Figure 5 Column diagram representing antimalarial efficiency (absorption of dissolved β-hematin at 405nm) of pomegranate juice in comparison to negative (water) and positive chloroquine (CQ-0.1mg/ml) controls. Each result represents an average of 16 individual experiments.

Figure 6 Column diagram representing antimalarial efficiency (absorption of dissolved β-hematin at 405nm) of water extracts of pomegranate peel in comparison to negative (water) and positive chloroquine (CQ-0.1mg/ml) controls. Each result represents an average of 16 individual experiments.

Figure 7 Column diagram representing antimalarial efficiency (absorption of dissolved β-hematin at 405nm) of water extracts of pomegranate leaves in comparison to negative (water) and chloroquine positive (CQ-0.1mg/ml) controls. Each result represents an average of 16 individual experiments.

Figure 8 Column diagram representing antimalarial efficiency (absorption of dissolved β-hematin at 405nm) of water extracts of pomegranate membrane in comparison to negative (water) and positive (CQ-0.1mg/ml) controls. Each result represents an average of 16 individual experiments.

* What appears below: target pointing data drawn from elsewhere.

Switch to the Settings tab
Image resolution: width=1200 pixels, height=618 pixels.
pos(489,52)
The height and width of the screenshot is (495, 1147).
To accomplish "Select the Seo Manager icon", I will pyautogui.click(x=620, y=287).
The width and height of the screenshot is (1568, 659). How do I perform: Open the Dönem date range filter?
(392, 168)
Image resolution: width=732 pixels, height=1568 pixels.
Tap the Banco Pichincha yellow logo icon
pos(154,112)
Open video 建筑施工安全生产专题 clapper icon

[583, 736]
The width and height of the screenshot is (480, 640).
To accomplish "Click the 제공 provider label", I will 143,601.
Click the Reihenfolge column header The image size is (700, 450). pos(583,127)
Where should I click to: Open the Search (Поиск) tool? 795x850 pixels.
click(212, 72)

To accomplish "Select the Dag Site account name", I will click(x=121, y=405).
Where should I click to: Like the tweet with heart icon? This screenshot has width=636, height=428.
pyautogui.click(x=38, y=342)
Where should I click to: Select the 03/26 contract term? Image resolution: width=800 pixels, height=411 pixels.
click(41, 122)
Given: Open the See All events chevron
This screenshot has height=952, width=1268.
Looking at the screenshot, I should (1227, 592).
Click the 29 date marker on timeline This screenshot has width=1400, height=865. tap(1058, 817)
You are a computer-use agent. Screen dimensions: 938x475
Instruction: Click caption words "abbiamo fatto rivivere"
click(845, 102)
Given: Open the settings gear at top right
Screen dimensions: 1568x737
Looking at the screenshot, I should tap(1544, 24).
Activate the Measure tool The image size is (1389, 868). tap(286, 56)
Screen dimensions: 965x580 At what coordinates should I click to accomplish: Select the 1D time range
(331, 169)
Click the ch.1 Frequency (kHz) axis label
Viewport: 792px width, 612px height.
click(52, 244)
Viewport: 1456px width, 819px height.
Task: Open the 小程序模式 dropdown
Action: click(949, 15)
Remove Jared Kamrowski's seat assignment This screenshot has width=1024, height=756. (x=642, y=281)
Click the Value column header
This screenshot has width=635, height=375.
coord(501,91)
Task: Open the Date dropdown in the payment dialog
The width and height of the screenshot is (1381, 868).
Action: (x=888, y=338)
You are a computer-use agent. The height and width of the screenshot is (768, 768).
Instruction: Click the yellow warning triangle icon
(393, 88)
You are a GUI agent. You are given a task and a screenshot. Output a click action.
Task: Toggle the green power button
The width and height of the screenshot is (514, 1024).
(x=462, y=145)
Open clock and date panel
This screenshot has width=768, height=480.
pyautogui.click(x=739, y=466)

Wild pomegranate infusion water extracts of peels, leaves and membranes showed encouraging in-vitro antimalarial activity compared to chloroquine positive control. Surprisingly, pomegranate plain juice extract (not the concentrated one) was inactive. Isolating pure phytochemicals from these extracts and testing them against chloroquine reference control may pave the way for new novel compounds with promising antimalarial activity. Further studies are to be conducted comprising more diverse pomegranate fruits from different locations.

Funding details




Conflicts of interest

The authors declare that there is no conflict of interest.